WHAT TO PRODUCE: Would it be possible to output exactly, and only, the lines below from the one holding "The height and width of the screenshot is (477, 763)." to the last line, both included, with every picture left out?

----- SUPPLIED MATERIAL

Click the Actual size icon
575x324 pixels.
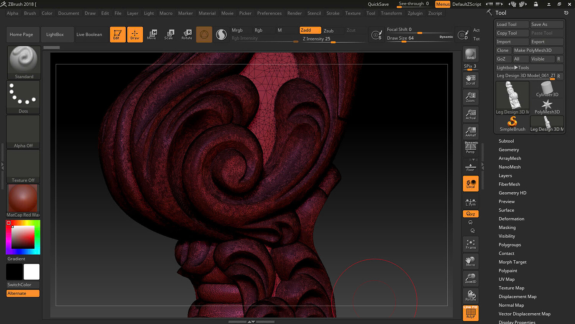point(470,114)
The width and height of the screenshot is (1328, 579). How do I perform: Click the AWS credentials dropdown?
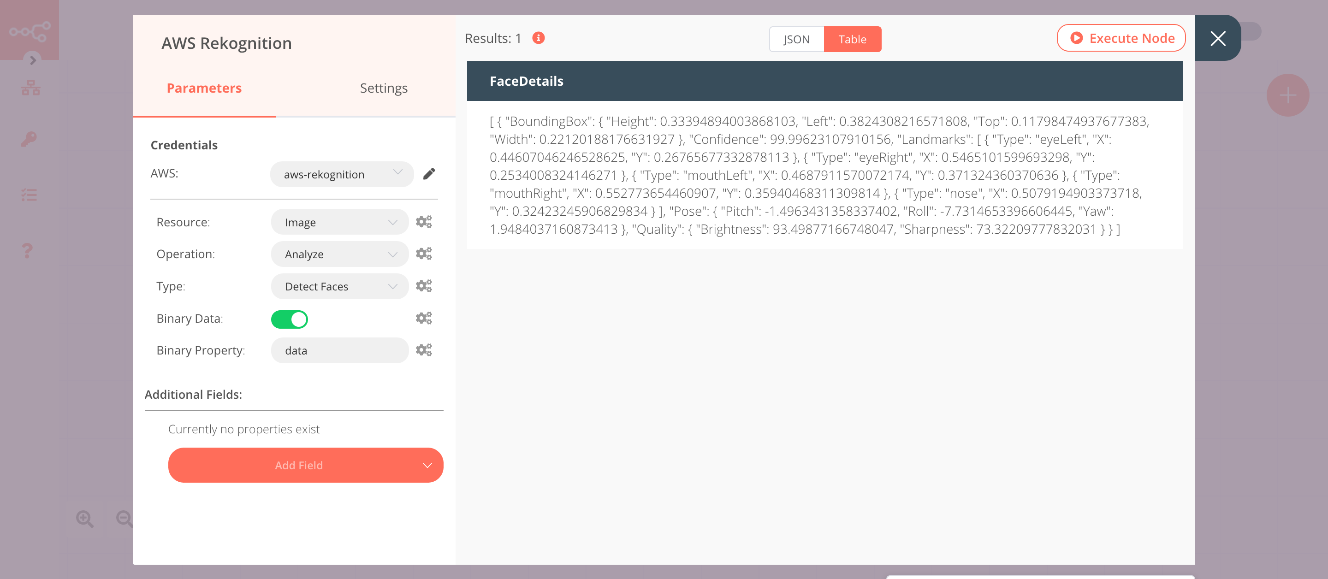point(340,173)
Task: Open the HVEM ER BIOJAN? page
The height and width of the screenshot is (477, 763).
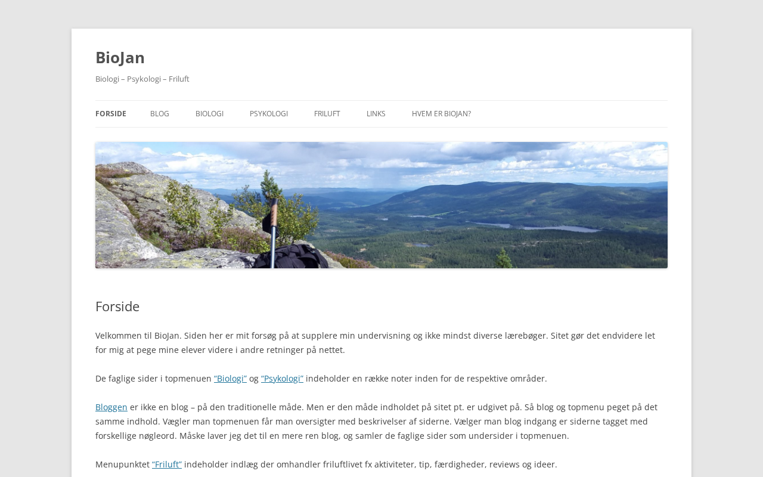Action: 441,114
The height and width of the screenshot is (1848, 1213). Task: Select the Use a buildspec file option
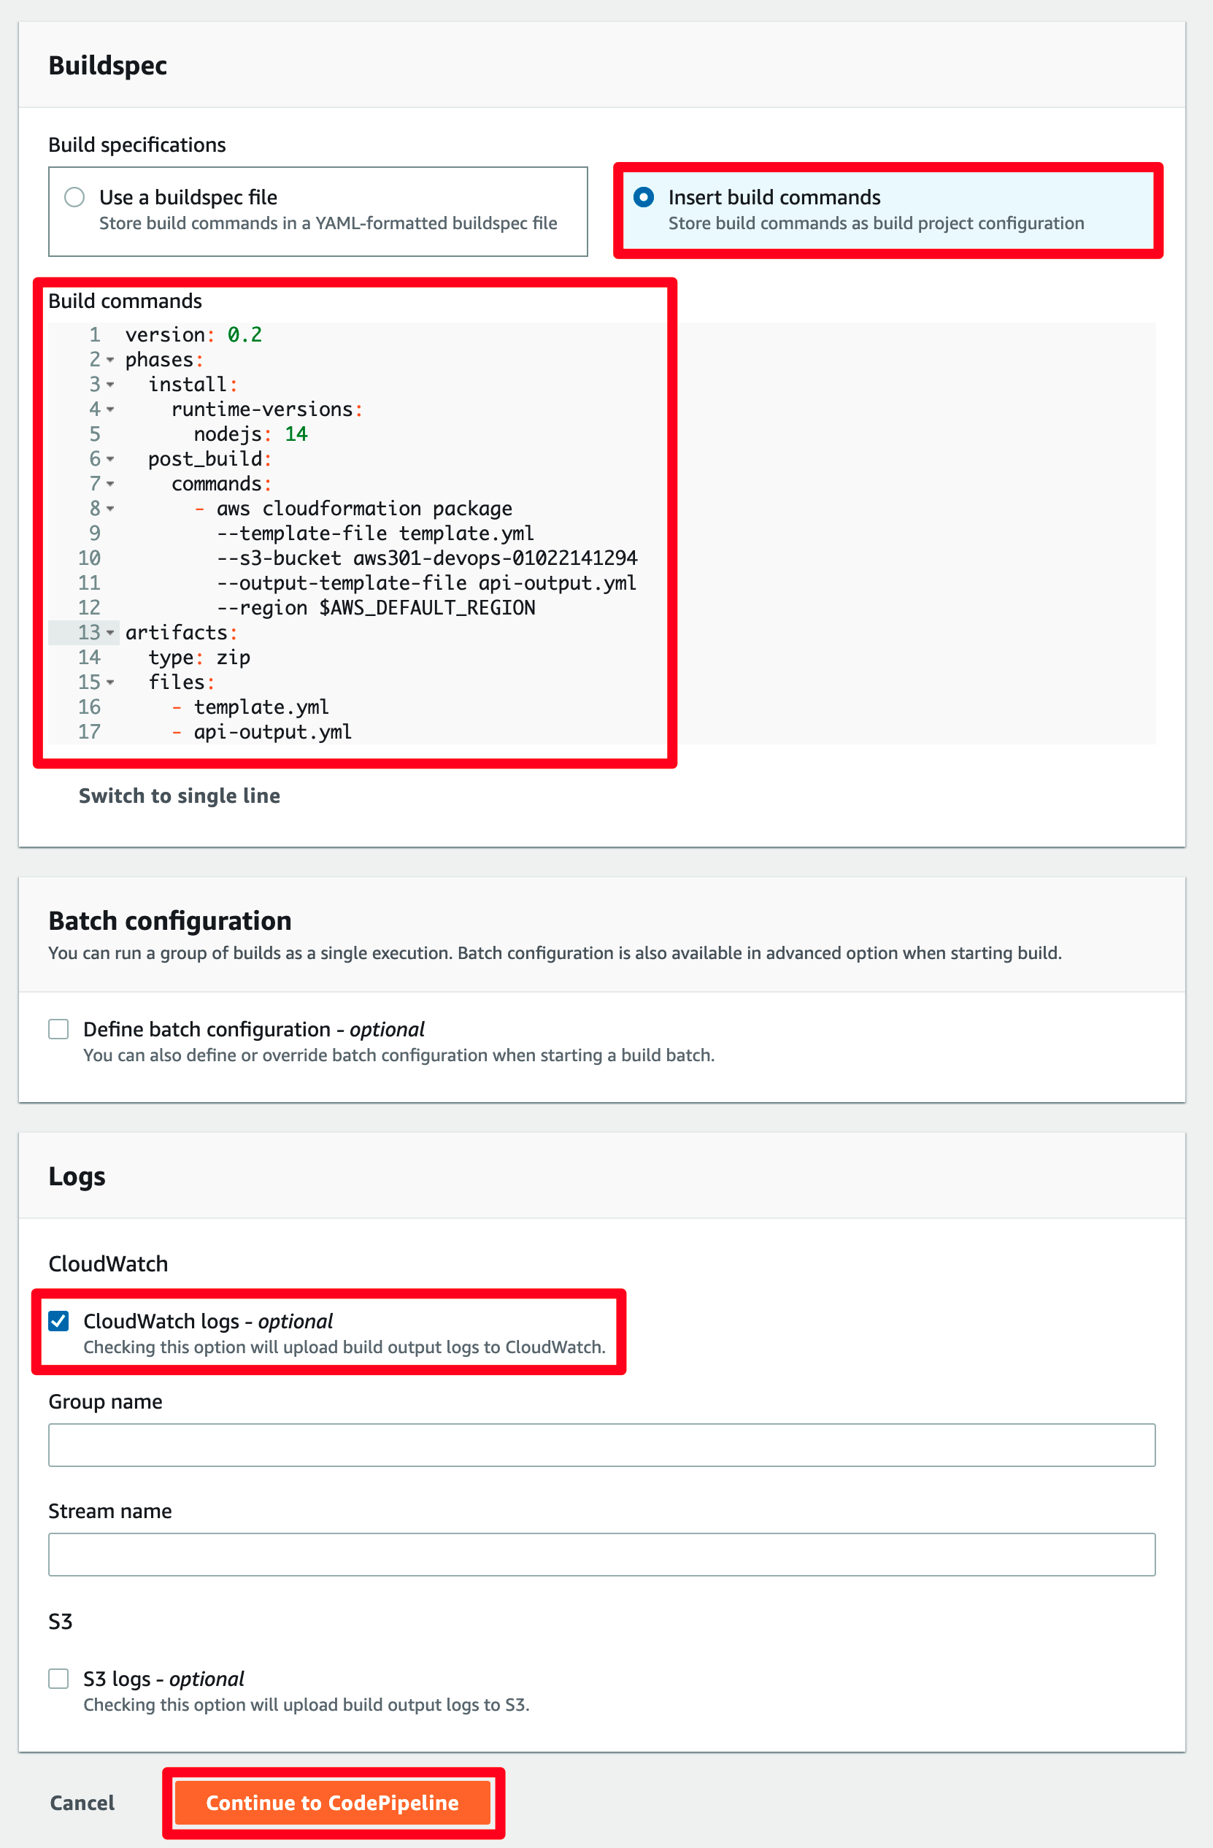[x=75, y=197]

----------

ANSWER TO THE PROBLEM:
The height and width of the screenshot is (477, 763).
Action: 441,114
The height and width of the screenshot is (1848, 1213). Task: Select the Use a buildspec file option
[x=75, y=197]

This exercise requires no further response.